You will notice that in “Ashputtle” and “Clubb and Cuff” this more ornate style is still presented as the voice of specific characters and represents those characters’ evasions of various kinds. However, by the time I came to “Clubb and Cuff,” it no longer seemed merely the demonstration of evasiveness and pretension, but a valid method for presenting a more complex emotional style, a way of dealing with feelings. The revelations no longer needed to be purely unconscious, but a matter of individual will and intellect. It was still fun, but fun of a more exploratory nature. It felt to me like the opening of a room that had always been there but had been overlooked and passed by for a long time — entrance to the room seemed almost a bit dangerous, because in violation of orders that I had taken as my own decades earlier. Yet once I walked (burst) in, I learned that I was not at all damaging myself, but actually sort of expanding myself, not least into a variety of humor that I had been polishing in emails for maybe twenty years. Somewhere in the back of my mind as I write these sentences is the shade of Nabokov, the patron saint of so much American writing, especially in its maximalist and more self-consciously elevated modes.
AVY: Can we switch “rodentine” and “ornate” altogether? Transparency has its trade-offs, sure, but so do “ornate lyrical complications.” I wonder all the same though if it isn’t more rewarding for one to encounter a beautiful mess than a calibrated calibrated masterwork with monumental purpose. What beautiful messes do you most prefer?
I’m curious what you are working on now. Care to elaborate? What’s the new business?
PS: Here are some books, in part or altogether beautiful messes, that I like a lot.
Under the Volcano: Malcolm Lowry wrote his editor at Jonathan Cape a letter of more than twenty pages that justified and explained every square inch of this big, sprawling novel, a sure sign that it contains some substantial messiness. You don’t try that hard unless the wind is whistling down the back of your shirt.
Gravity’s Rainbow: Brilliant, sure, Pynchon always is, but too exuberant and unbuttoned to be anything but a bit of a mess.
The Tidewater Tales: John Barth’s great novel is straining against its own boundaries at every step. A deft, brainy, deeply felt exhilaration.
Women in Love: I think this is DH Lawrence’s absolutely greatest novel, really elevated by its sense of yearning to demolish both the conventions of fiction and its own limits.

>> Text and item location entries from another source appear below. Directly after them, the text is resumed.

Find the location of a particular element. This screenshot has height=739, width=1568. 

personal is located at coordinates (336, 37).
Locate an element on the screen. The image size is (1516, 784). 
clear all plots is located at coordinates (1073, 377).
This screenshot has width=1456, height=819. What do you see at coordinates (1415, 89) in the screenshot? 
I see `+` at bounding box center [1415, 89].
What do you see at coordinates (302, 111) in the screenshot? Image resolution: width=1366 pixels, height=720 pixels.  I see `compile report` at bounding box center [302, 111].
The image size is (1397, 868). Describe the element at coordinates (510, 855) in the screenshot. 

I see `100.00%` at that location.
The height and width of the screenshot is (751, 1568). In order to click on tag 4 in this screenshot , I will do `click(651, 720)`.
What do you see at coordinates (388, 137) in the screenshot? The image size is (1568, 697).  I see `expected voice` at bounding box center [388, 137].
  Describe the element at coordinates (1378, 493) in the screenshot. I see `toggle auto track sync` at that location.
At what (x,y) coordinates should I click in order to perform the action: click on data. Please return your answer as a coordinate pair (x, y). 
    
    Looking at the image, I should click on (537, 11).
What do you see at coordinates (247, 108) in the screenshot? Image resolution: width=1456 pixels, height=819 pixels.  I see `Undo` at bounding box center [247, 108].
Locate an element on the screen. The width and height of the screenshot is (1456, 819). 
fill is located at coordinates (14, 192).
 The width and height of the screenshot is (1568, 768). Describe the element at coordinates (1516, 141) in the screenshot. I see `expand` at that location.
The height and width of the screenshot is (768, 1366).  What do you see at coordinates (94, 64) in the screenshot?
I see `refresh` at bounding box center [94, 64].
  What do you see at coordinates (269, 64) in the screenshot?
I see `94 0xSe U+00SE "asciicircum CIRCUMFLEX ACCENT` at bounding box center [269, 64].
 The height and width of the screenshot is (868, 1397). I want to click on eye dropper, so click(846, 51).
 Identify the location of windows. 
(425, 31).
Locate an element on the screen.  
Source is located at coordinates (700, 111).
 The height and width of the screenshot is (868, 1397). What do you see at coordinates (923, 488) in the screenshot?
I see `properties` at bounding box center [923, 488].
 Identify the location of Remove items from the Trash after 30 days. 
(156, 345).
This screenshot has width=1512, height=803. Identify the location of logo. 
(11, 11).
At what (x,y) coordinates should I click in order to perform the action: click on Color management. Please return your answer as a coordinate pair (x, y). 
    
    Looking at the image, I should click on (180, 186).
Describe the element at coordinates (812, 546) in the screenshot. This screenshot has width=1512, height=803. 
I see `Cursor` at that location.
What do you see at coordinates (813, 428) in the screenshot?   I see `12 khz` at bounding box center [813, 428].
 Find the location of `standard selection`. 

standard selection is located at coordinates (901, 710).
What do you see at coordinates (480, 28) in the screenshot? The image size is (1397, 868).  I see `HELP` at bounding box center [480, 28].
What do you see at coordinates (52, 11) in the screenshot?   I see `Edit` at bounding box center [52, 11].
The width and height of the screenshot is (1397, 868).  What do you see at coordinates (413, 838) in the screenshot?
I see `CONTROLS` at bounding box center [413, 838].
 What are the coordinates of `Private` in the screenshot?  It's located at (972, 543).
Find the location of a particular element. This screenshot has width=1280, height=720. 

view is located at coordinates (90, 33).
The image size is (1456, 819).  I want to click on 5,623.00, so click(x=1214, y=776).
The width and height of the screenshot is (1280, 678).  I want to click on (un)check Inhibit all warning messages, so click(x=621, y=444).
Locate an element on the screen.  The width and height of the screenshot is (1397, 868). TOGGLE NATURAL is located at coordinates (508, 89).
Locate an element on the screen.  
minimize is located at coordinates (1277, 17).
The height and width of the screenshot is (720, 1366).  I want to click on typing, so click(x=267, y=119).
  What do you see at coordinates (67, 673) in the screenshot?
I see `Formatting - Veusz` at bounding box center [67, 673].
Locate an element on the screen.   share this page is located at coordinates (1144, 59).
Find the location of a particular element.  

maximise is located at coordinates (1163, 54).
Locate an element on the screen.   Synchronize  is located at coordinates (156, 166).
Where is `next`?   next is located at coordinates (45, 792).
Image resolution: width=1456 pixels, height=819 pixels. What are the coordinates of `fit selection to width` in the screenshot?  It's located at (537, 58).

These days and for maybe three years now I work away, when permitted by health and hospitals, on a long strange novel called Hello Jack. Jack the Ripper is invoked by a devoted admirer. The fifth-richest woman in America murders her dying husband. A black, retired homicide detective works as a private chauffeur, in which capacity he does a lot of good. Over various iterations of a very odd repeated story, the dead walk again, the young age hideously, and both seem exhausted by the effort. Henry James pops up, thinking hard, as does the 12-year-old Aleister Crowley. There’s a weird painting, but no one can figure it out.